Lets say you want the numbers comparison happen only for numbers above 100 for some reason.

>>> from deepdiff import DeepDiff
>>> from deepdiff.helper import number_to_string
>>> def custom_number_to_string(number, *args, **kwargs):
...     number = 100 if number < 100 else number
...     return number_to_string(number, *args, **kwargs)
...
>>> t1 = [10, 12, 100000]
>>> t2 = [50, 63, 100021]
>>> DeepDiff(t1, t2, significant_digits=3, number_format_notation="e")
{'values_changed': {'root[0]': {'new_value': 50, 'old_value': 10}, 'root[1]': {'new_value': 63, 'old_value': 12}}}
>>> 
>>> DeepDiff(t1, t2, significant_digits=3, number_format_notation="e",
...          number_to_string_func=custom_number_to_string)
{}

Note

All the examples for the text view work for the tree view too.

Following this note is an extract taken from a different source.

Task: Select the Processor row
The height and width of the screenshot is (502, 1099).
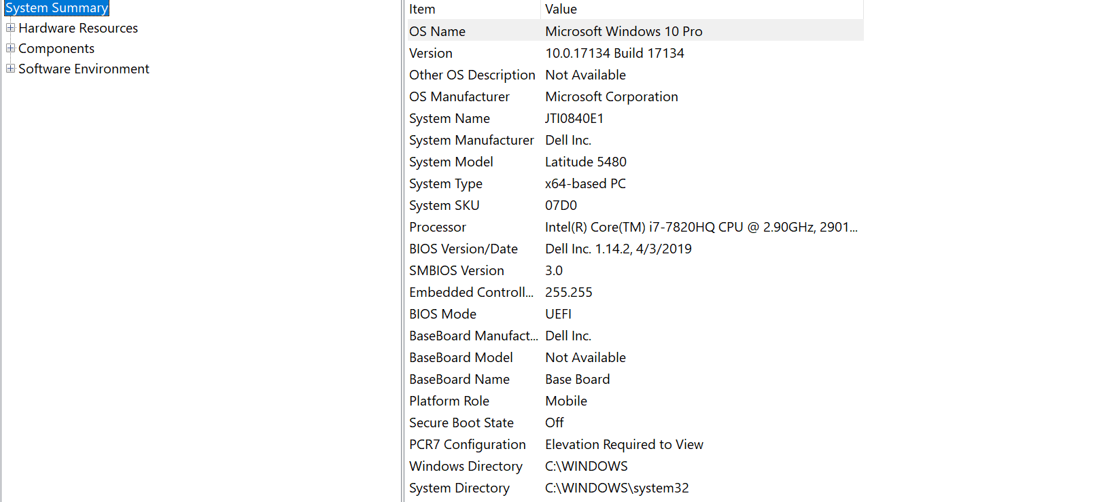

You just need to set view=’tree’ to get it in tree form.

Ignore Type Changes

Type change
>>> t1 = {1:1, 2:2, 3:3, 4:{"a":"hello", "b":[1, 2, 3]}}
>>> t2 = {1:1, 2:2, 3:3, 4:{"a":"hello", "b":"world\n\n\nEnd"}}
>>> ddiff = DeepDiff(t1, t2)
>>> pprint (ddiff, indent = 2)
{ 'type_changes': { "root[4]['b']": { 'new_type': <class 'str'>,
                                      'new_value': 'world\n\n\nEnd',
                                      'old_type': <class 'list'>,
                                      'old_value': [1, 2, 3]}}}
And if you don’t care about the value of items that have changed type, please set verbose level to 0
>>> t1 = {1:1, 2:2, 3:3}
>>> t2 = {1:1, 2:"2", 3:3}
>>> pprint(DeepDiff(t1, t2, verbose_level=0), indent=2)
{ 'type_changes': { 'root[2]': { 'new_type': <class 'str'>,
                                 'old_type': <class 'int'>}}}

Exclude types

Exclude certain types from comparison:
>>> l1 = logging.getLogger("test")
>>> l2 = logging.getLogger("test2")
>>> t1 = {"log": l1, 2: 1337}
>>> t2 = {"log": l2, 2: 1337}
>>> print(DeepDiff(t1, t2, exclude_types={logging.Logger}))
{}
ignore_type_in_groups

Ignore type changes between members of groups of types. For example if you want to ignore type changes between float and decimals etc. Note that this is a more granular feature. Most of the times the shortcuts provided to you are enough. The shortcuts are ignore_string_type_changes which by default is False and ignore_numeric_type_changes which is by default False. You can read more about those shortcuts in this page. ignore_type_in_groups gives you more control compared to the shortcuts.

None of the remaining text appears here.